WORK ITEM: Look through the material below and copy exactly the lines from the line with "Given: Open the notifications bell" to the line with "How do I perform: Open", those two lines included.

RECORDS PROVIDED:
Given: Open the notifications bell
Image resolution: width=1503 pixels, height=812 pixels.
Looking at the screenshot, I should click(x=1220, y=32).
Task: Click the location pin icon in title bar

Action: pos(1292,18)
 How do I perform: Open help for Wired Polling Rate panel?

--

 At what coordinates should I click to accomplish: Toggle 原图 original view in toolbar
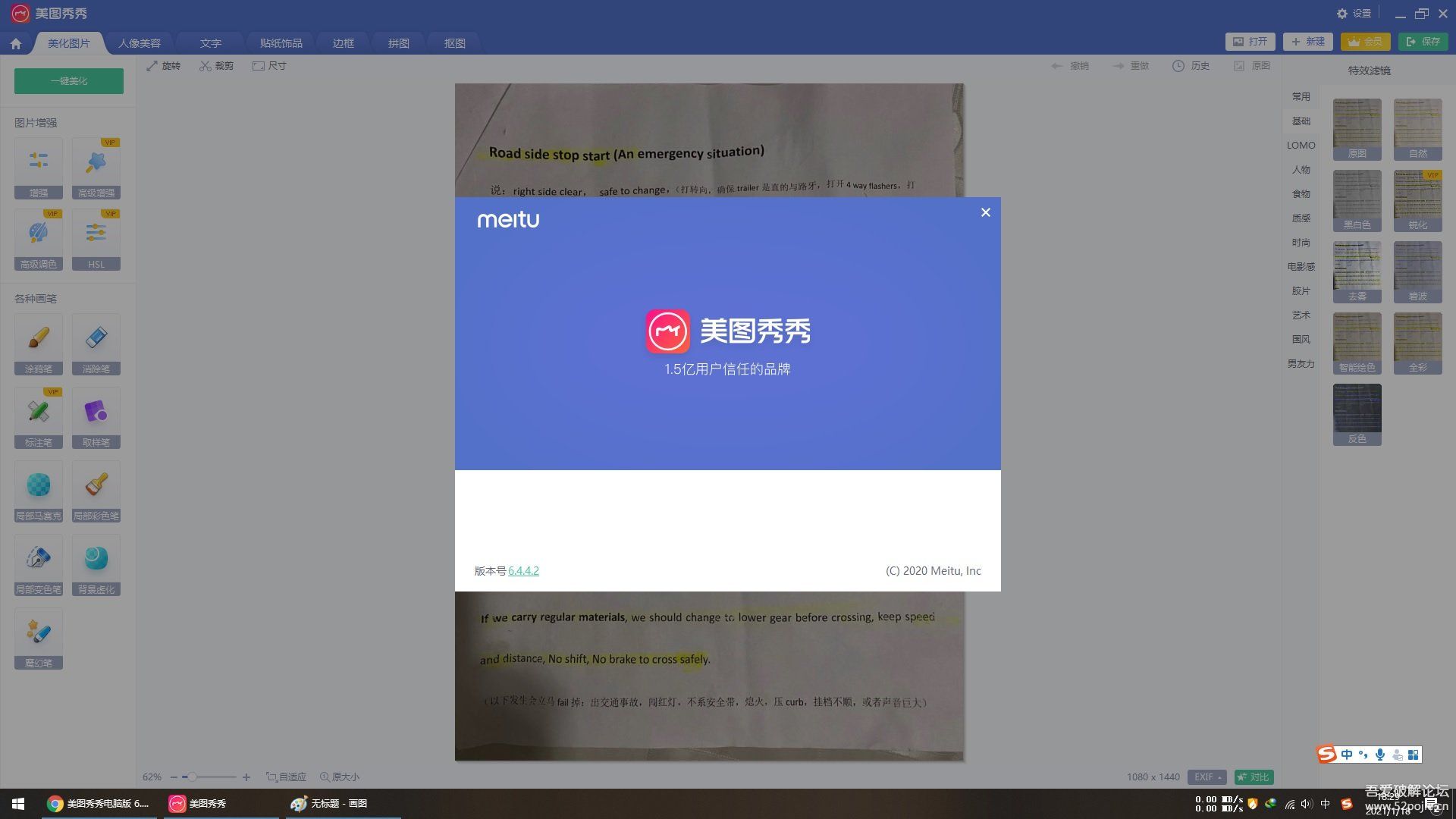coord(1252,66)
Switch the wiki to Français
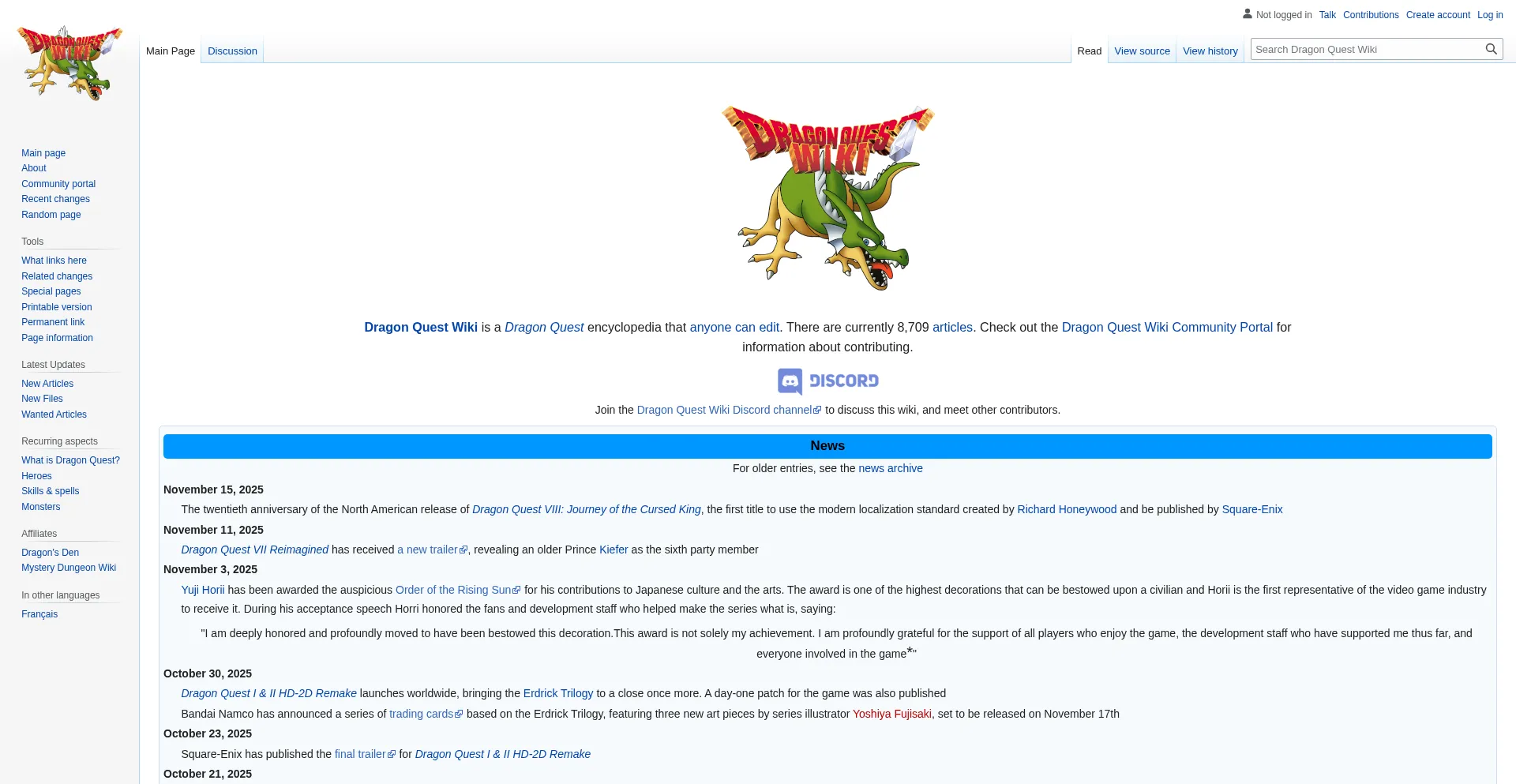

* * *

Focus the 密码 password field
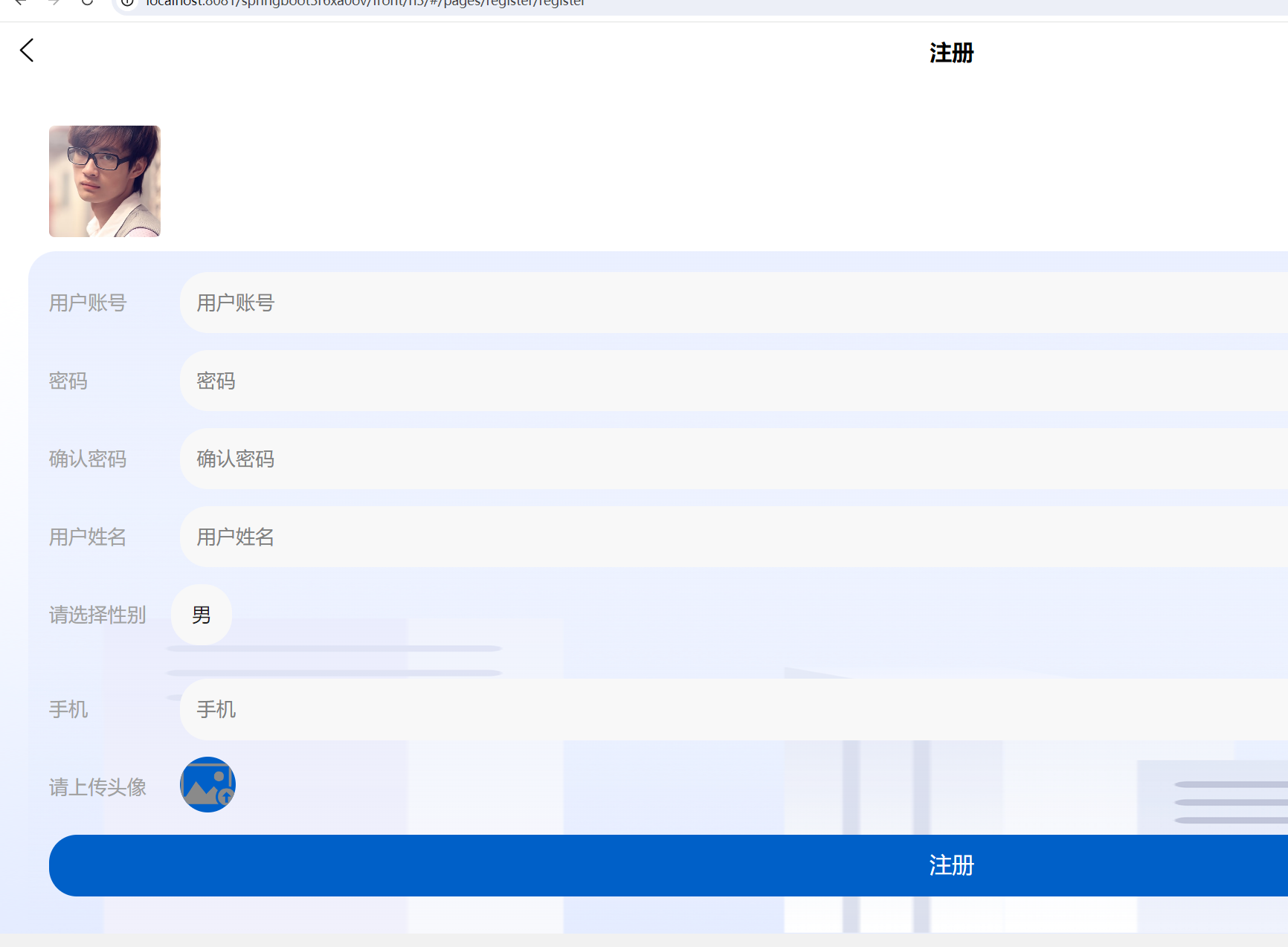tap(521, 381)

EXERCISE SOLUTION:
Given: Open the notifications bell
Image resolution: width=1503 pixels, height=812 pixels.
Looking at the screenshot, I should click(x=1220, y=32).
Task: Click the location pin icon in title bar

Action: pos(1292,18)
 How do I perform: Open help for Wired Polling Rate panel?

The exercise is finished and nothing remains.